Índice de confiança cai ao nível de 2009

Com maior preocupação com a economia e com o mercado de trabalho, índice de confiança do consumidor caiu 3,3% em maio, segundo a FGV

IDIANA TOMAZELLI / RIO, O Estado de S.Paulo

24 de maio de 2014 | 02h04

Diante da percepção de piora na economia e sem perspectiva de recuperação nos próximos meses, a confiança do consumidor caiu 3,3% em maio em relação a abril, segundo indicador da Fundação Getulio Vargas (FGV). A preocupação é com o aumento do endividamento e da inflação e o encarecimento do crédito. Além disso, as famílias se mostram cada vez menos otimistas em relação ao mercado de trabalho.

O Índice de Confiança do Consumidor (ICC) caiu para 102,8 pontos e atingiu o menor nível desde abril de 2009, quando estava em 99,7 pontos. Além disso, a queda foi a mais intensa desde agosto de 2011 (-5% em relação ao mês anterior).

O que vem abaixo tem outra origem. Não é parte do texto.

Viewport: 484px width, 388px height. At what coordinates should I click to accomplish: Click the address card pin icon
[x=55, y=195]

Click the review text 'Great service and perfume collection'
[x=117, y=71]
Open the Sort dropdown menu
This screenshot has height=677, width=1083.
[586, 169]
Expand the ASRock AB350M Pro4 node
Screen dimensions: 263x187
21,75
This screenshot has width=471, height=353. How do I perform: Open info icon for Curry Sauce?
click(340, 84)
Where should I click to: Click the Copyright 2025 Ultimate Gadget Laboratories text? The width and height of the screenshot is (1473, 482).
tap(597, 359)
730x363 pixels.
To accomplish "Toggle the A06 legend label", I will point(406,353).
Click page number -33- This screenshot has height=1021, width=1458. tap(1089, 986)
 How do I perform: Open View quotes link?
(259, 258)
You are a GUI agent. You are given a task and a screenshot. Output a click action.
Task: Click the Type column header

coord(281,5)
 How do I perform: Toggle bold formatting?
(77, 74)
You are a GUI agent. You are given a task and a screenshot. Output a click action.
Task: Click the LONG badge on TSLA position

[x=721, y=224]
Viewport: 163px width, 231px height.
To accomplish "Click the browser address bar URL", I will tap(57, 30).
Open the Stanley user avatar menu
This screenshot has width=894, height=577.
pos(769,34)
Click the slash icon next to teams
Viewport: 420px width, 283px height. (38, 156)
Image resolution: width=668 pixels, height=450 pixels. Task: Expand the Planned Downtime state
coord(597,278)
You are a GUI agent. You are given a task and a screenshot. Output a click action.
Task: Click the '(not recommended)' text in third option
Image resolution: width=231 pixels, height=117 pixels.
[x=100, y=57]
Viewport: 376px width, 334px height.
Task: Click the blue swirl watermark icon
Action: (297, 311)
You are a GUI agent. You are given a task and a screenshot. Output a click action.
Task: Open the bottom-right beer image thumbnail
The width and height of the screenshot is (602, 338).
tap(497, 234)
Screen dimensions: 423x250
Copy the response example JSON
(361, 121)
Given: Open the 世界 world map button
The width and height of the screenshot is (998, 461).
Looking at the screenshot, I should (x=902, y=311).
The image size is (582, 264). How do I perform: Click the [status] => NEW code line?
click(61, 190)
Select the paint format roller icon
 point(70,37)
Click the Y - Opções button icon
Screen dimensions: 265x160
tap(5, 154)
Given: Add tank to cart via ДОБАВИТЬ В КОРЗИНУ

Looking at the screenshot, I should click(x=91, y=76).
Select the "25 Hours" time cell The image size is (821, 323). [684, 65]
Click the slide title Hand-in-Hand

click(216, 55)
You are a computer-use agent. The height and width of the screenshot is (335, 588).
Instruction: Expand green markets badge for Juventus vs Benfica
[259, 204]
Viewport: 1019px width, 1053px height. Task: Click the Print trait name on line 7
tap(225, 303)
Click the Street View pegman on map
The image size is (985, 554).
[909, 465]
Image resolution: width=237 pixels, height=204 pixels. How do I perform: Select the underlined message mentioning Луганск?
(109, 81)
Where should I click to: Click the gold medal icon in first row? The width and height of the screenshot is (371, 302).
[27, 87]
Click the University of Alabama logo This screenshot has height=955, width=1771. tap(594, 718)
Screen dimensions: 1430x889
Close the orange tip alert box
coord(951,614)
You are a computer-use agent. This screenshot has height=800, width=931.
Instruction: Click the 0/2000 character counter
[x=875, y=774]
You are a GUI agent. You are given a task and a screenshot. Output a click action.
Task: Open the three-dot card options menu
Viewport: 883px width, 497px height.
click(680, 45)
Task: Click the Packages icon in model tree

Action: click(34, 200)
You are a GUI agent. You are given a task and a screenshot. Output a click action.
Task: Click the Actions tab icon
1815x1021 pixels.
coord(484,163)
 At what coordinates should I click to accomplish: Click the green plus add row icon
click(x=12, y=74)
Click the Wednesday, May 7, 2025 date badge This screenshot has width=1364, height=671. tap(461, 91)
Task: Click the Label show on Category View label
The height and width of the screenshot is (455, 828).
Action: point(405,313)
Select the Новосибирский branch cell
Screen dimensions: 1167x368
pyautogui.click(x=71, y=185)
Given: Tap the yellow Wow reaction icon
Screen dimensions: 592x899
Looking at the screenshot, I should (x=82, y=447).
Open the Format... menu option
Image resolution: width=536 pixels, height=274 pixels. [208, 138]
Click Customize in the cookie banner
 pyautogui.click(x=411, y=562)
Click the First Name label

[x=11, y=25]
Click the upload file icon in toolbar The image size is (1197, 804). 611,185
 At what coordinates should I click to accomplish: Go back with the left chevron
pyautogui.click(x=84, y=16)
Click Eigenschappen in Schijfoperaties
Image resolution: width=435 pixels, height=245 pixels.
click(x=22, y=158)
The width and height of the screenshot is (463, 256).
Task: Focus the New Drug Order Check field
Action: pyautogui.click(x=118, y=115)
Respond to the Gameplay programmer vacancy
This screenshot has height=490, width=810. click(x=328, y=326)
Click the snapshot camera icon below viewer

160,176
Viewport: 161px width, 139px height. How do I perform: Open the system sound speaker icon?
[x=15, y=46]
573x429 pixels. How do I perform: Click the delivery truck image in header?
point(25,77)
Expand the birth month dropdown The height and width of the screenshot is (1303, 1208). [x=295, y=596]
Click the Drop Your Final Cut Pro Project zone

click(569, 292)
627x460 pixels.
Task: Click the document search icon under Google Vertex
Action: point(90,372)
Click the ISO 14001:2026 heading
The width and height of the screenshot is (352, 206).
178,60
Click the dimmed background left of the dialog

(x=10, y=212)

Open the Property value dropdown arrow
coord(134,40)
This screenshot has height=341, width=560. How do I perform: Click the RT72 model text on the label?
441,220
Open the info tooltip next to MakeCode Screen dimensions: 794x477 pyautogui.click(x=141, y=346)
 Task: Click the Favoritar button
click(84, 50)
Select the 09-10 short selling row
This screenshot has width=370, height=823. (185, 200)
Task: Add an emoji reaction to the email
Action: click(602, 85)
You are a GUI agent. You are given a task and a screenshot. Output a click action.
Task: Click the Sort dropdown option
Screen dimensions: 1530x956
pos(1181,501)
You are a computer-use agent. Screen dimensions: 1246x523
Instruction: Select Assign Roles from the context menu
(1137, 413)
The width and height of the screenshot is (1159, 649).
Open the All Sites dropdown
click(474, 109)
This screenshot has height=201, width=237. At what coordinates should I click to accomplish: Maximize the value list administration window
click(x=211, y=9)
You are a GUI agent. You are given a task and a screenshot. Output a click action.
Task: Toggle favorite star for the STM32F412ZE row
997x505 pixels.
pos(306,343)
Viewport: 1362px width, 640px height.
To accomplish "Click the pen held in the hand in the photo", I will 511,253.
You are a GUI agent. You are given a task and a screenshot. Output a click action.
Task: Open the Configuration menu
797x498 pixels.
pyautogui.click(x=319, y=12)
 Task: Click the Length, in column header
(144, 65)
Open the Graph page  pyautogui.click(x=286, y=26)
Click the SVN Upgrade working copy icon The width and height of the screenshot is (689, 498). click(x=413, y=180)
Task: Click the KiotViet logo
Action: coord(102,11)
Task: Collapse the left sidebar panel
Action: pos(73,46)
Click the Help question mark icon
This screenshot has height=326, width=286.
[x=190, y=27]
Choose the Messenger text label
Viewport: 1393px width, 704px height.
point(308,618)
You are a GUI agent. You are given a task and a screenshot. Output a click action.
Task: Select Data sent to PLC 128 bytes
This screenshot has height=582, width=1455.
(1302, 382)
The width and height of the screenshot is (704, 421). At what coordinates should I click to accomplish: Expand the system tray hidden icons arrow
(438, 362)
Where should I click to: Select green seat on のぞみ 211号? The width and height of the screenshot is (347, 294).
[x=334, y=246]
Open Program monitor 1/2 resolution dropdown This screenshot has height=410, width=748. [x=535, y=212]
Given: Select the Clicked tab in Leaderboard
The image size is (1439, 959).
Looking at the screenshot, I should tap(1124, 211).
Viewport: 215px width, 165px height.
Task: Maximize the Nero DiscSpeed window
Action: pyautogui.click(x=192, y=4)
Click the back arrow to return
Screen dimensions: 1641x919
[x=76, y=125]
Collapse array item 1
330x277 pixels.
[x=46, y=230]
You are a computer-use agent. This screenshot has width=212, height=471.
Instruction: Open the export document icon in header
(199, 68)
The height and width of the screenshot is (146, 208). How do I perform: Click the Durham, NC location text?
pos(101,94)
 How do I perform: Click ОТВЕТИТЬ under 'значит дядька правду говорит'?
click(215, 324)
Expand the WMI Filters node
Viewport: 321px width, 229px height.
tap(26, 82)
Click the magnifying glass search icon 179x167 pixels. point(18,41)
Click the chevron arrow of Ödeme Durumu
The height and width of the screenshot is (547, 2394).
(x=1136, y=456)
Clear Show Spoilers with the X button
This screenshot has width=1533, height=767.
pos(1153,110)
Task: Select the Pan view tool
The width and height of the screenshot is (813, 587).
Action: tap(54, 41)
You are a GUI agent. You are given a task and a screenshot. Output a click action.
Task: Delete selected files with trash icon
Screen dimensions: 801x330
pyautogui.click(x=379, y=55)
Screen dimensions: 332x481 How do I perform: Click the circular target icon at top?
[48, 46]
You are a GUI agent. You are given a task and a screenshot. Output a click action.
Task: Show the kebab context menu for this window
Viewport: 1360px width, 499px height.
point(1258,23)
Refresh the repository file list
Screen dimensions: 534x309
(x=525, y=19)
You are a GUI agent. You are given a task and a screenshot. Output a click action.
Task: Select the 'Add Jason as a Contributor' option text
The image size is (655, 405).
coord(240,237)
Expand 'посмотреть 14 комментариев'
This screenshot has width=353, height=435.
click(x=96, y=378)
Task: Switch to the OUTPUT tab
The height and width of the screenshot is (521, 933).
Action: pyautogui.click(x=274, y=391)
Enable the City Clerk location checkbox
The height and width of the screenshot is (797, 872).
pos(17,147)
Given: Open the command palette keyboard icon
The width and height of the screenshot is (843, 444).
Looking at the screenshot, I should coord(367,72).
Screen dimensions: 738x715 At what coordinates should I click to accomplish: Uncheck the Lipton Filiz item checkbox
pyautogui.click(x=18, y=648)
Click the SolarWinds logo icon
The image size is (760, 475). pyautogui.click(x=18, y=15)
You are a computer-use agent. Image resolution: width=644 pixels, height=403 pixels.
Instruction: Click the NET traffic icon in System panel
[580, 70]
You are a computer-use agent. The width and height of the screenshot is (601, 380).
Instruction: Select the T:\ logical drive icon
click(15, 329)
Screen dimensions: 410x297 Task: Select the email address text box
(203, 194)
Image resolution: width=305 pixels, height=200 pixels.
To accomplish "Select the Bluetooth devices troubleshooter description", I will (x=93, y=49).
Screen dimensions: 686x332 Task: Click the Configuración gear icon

"Os quesitos estão retornando ao nível que estavam logo após a crise. A diferença é que, naquela época, houve retomada rápida pelo consumo. Agora, não só os consumidores, mas os empresários também não têm expectativas positivas", disse a economista Viviane Seda, coordenadora da sondagem.

O Índice de Situação Atual (ISA) caiu 3,9% em maio, enquanto o Índice de Expectativa (IE) recuou 2,9%. A preocupação das famílias com sua situação financeira foi o que mais pesou na queda. "O resultado é realmente muito ruim. Ainda estava em um pessimismo moderado, mas aprofundou", disse Viviane.

As avaliações sobre a economia, que foram destaque nas divulgações dos últimos meses, passaram a ter um papel menor. Mesmo assim, continuaram deteriorando. Para 30,9% dos consumidores, a situação vai piorar no futuro, porcentual mais elevado desde dezembro de 2008.

O pessimismo ainda afetou a intenção de compra de bens duráveis, que cedeu 3,7%. Os mais prejudicados foram os eletrodomésticos, os computadores e os móveis. Apesar disso, os eletroeletrônicos ainda podem contar com o lucro trazido pelo aquecimento na venda de TVs em função da Copa do Mundo.

Emprego. As dificuldades enfrentadas pela indústria atingiram a confiança do consumidor em relação ao emprego em maio. Na cidade de São Paulo, a avaliação do emprego atual piorou 2,4%. "O pessimismo com o mercado de trabalho em São Paulo ocorre justamente por conta da indústria", disse Viviane.

Na média do Brasil, a perspectiva para o emprego caiu 1,2%. O Rio de Janeiro é a única cidade que fugiu à tendência e apresentou queda menos intensa, de 0,9%, devido à concentração maior de ocupados no setor de serviços. "Os serviços ainda estão em momento favorável em questão de emprego, pelo menos mais do que na indústria", disse Viviane.